◆ Your objective ◆
Send back the listing, word for word.

◆ Data to process ◆
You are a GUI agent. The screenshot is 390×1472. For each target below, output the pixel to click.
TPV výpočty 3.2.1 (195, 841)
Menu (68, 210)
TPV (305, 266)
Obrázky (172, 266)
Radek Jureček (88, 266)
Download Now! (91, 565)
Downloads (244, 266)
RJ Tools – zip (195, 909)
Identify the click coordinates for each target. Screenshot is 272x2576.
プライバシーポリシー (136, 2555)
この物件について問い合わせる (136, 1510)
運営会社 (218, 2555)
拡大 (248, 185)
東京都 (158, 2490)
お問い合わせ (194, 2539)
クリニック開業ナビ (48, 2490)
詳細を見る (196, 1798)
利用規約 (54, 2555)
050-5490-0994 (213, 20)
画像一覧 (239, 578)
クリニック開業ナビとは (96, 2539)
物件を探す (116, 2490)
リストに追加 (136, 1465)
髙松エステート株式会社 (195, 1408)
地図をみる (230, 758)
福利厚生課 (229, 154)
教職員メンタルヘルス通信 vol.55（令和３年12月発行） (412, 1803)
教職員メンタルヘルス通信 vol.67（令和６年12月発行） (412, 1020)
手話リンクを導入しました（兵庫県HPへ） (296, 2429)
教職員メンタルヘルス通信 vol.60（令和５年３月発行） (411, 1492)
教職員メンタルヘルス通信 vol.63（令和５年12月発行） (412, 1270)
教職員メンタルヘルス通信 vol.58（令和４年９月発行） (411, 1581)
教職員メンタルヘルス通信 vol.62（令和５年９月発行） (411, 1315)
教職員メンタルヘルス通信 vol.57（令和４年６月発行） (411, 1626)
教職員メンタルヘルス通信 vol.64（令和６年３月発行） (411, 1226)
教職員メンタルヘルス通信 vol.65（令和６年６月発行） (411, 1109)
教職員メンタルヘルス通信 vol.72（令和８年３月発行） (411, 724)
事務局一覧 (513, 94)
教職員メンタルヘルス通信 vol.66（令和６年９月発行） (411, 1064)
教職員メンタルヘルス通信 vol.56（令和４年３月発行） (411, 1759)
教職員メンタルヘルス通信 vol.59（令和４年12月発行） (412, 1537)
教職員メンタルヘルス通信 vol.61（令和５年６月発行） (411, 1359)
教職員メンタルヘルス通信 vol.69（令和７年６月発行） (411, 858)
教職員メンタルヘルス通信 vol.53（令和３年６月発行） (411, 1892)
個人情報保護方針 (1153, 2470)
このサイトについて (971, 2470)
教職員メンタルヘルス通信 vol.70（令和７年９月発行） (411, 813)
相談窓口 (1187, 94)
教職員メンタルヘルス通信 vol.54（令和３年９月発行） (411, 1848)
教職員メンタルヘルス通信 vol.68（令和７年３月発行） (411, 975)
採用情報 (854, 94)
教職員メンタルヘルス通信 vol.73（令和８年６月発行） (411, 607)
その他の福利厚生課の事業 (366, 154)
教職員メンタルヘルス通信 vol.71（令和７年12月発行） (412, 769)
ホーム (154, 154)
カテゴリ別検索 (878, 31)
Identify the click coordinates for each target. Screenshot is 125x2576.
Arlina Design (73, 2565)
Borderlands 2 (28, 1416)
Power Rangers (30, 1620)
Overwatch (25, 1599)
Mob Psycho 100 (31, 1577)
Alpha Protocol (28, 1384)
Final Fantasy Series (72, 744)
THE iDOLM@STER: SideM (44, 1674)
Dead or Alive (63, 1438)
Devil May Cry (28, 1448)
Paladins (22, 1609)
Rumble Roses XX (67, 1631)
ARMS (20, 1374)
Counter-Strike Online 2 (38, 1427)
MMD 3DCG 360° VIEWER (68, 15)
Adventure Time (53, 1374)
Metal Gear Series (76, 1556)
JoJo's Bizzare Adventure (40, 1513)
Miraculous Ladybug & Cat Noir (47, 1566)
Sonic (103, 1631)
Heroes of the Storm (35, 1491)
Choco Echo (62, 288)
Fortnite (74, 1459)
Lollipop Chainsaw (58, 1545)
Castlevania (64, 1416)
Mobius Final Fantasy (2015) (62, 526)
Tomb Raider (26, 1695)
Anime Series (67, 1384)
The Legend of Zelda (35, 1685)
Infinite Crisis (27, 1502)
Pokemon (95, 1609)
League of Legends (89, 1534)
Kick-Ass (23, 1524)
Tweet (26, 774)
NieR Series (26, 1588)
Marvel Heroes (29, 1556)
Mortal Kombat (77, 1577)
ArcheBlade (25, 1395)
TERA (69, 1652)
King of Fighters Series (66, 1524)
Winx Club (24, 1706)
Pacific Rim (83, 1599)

◆ Result for this exercise ◆
You are a GUI agent. The screenshot is 390×1472. For each target below, output the pixel to click.
TPV výpočty 3.2.1 (195, 841)
Menu (68, 210)
TPV (305, 266)
Obrázky (172, 266)
Radek Jureček (88, 266)
Download Now! (91, 565)
Downloads (244, 266)
RJ Tools – zip (195, 909)
Identify the click coordinates for each target. Screenshot is 272x2576.
プライバシーポリシー (136, 2555)
この物件について問い合わせる (136, 1510)
運営会社 (218, 2555)
拡大 (248, 185)
東京都 (158, 2490)
お問い合わせ (194, 2539)
クリニック開業ナビ (48, 2490)
詳細を見る (196, 1798)
利用規約 (54, 2555)
050-5490-0994 (213, 20)
画像一覧 (239, 578)
クリニック開業ナビとは (96, 2539)
物件を探す (116, 2490)
リストに追加 (136, 1465)
髙松エステート株式会社 (195, 1408)
地図をみる (230, 758)
福利厚生課 (229, 154)
教職員メンタルヘルス通信 vol.55（令和３年12月発行） (412, 1803)
教職員メンタルヘルス通信 vol.67（令和６年12月発行） (412, 1020)
手話リンクを導入しました（兵庫県HPへ） (296, 2429)
教職員メンタルヘルス通信 vol.60（令和５年３月発行） (411, 1492)
教職員メンタルヘルス通信 vol.63（令和５年12月発行） (412, 1270)
教職員メンタルヘルス通信 vol.58（令和４年９月発行） (411, 1581)
教職員メンタルヘルス通信 vol.62（令和５年９月発行） (411, 1315)
教職員メンタルヘルス通信 vol.57（令和４年６月発行） (411, 1626)
教職員メンタルヘルス通信 vol.64（令和６年３月発行） (411, 1226)
教職員メンタルヘルス通信 vol.65（令和６年６月発行） (411, 1109)
教職員メンタルヘルス通信 vol.72（令和８年３月発行） (411, 724)
事務局一覧 (513, 94)
教職員メンタルヘルス通信 vol.66（令和６年９月発行） (411, 1064)
教職員メンタルヘルス通信 vol.56（令和４年３月発行） (411, 1759)
教職員メンタルヘルス通信 vol.59（令和４年12月発行） (412, 1537)
教職員メンタルヘルス通信 vol.61（令和５年６月発行） (411, 1359)
教職員メンタルヘルス通信 vol.69（令和７年６月発行） (411, 858)
教職員メンタルヘルス通信 vol.53（令和３年６月発行） (411, 1892)
個人情報保護方針 (1153, 2470)
このサイトについて (971, 2470)
教職員メンタルヘルス通信 vol.70（令和７年９月発行） (411, 813)
相談窓口 (1187, 94)
教職員メンタルヘルス通信 vol.54（令和３年９月発行） (411, 1848)
教職員メンタルヘルス通信 vol.68（令和７年３月発行） (411, 975)
採用情報 (854, 94)
教職員メンタルヘルス通信 vol.73（令和８年６月発行） (411, 607)
その他の福利厚生課の事業 (366, 154)
教職員メンタルヘルス通信 vol.71（令和７年12月発行） (412, 769)
ホーム (154, 154)
カテゴリ別検索 (878, 31)
Identify the click coordinates for each target. Screenshot is 125x2576.
Arlina Design (73, 2565)
Borderlands 2 (28, 1416)
Power Rangers (30, 1620)
Overwatch (25, 1599)
Mob Psycho 100 (31, 1577)
Alpha Protocol (28, 1384)
Final Fantasy Series (72, 744)
THE iDOLM@STER: SideM (44, 1674)
Dead or Alive (63, 1438)
Devil May Cry (28, 1448)
Paladins (22, 1609)
Rumble Roses XX (67, 1631)
ARMS (20, 1374)
Counter-Strike Online 2 (38, 1427)
MMD 3DCG 360° VIEWER (68, 15)
Adventure Time (53, 1374)
Metal Gear Series (76, 1556)
JoJo's Bizzare Adventure (40, 1513)
Miraculous Ladybug & Cat Noir (47, 1566)
Sonic (103, 1631)
Heroes of the Storm (35, 1491)
Choco Echo (62, 288)
Fortnite (74, 1459)
Lollipop Chainsaw (58, 1545)
Castlevania (64, 1416)
Mobius Final Fantasy (2015) (62, 526)
Tomb Raider (26, 1695)
Anime Series (67, 1384)
The Legend of Zelda (35, 1685)
Infinite Crisis (27, 1502)
Pokemon (95, 1609)
League of Legends (89, 1534)
Kick-Ass (23, 1524)
Tweet (26, 774)
NieR Series (26, 1588)
Marvel Heroes (29, 1556)
Mortal Kombat (77, 1577)
ArcheBlade (25, 1395)
TERA (69, 1652)
King of Fighters Series (66, 1524)
Winx Club (24, 1706)
Pacific Rim (83, 1599)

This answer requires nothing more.